After many years as a single mother living in rental properties, I went big with my food-provisioning fantasies last year after my husband and I bought a farm in Huron County, Ont. Suddenly, I had the boundless potential to grow food, and it made me realize I should have been doing it, at any scale, a long time ago. We started small, as the big fields were overwhelming. Still, the first season’s bounty from a patch of raised beds – dwarfed by our five hectares (12 acres) – was ridiculously rewarding, and kept us fed for the summer and fall. It produced so much that I had to share the harvest, which allowed me to meet my neighbours, learn about rural hospitality and how sharing the wealth builds community. You don’t go anywhere in farm country without a basket of peaches or a bag of corn or kale in your hand. It was pretty profound stuff that grew from some digging and sowing and weeding. If you don’t have your own patch of land, fear not: Old-fashioned allotment and community gardens are a great option. Allotments are plots, usually on municipal land, that you have to apply for to tend and pay rent, while community gardens are a group project where people reap what they sow in labour. (Toronto’s Foodshare.net is a good resource if you want to start, or participate in, a community garden project.)
Homesteading has exploded on social media, where aspirational lifestyle gurus – with pantries reassuringly stacked with colour-coordinated preserves – tout sustainability and self-reliance, and parade their savings at the till. It has trickled down to less committed kitchen gardeners, who are showing an interest in heirloom and native seeds, closed-loop food waste systems and preserving in-season ingredients.
You don’t need a huge backyard to start a kitchen garden. From grow-light systems for indoor growing to container gardening and raised beds, kitchen gardens are scalable. Here is some practical advice if you are taking up a trowel for the first time, or refining a lifelong food-production hobby.
What to Plant
One thing I discovered when I started growing food is that gardening enthusiasts will talk your ears off about what works and what doesn’t, so avail yourself of the expertise, whether it’s from garden centre staff or neighbours tending their own plots. I had great success with the easier stuff: tomatoes and cucumbers, zucchini, pumpkins, beans, peas, radishes, peppers of all kinds, chards and lettuces. And my kale survived a brutal winter with just a little tent of plastic. Can you imagine how rewarding it is to pick kale in Canada when it’s -12 C? For the OG source for planting, buy the Canadian edition of The Old Farmer’s Almanac or check out (almanac.com) for the best combinations of plants and flowers to deter pests without using harmful chemical pesticides.
If you are new to gardening, first you have to determine your plant hardiness zone (planthardiness.gc.ca), which will tell you what to grow, when to plant and when to harvest.

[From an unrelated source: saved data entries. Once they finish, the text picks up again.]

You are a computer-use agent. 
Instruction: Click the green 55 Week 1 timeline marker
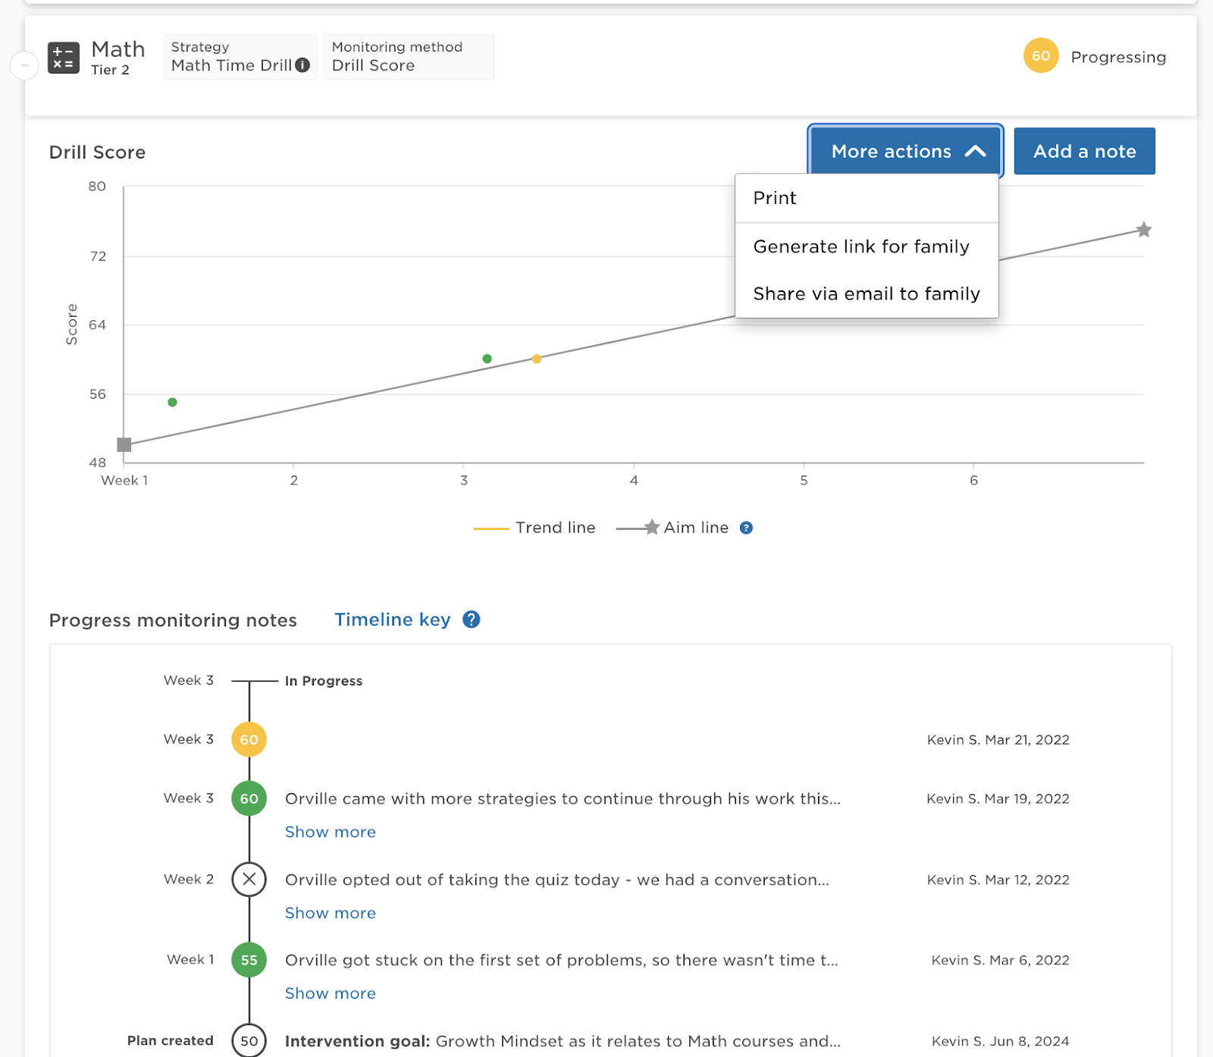tap(249, 960)
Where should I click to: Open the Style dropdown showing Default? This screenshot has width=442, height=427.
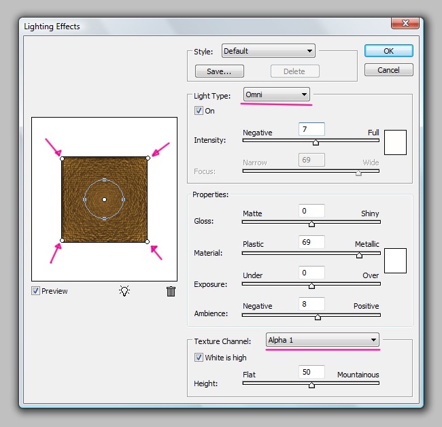[x=268, y=51]
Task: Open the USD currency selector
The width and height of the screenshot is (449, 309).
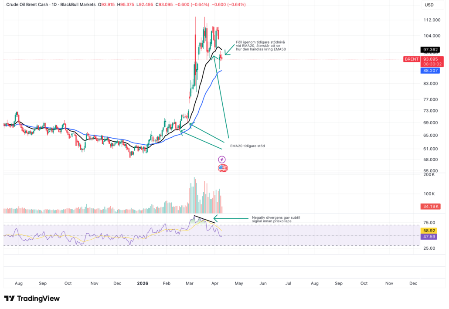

In the last few years, the big trend is raised beds, and most nurseries, big box stores and online retailers like Amazon sell kits you can install and fill with a mix of organic filler, soil and compost. My husband built our raised cedar beds, which was a fairly simple and satisfying project, and I’m betting they will last a couple of decades. These are easier to tend, because there is less kneeling, crouching and bending, and you can generally get away with fewer soil amendments (adjustments to raise and lower pH, and improve aeration, drainage and moisture retention). If you’re planting in your own dirt, buy a soil-testing kit so you know how heathy it is and what you need to enrich it and grow beautiful fruit and veg.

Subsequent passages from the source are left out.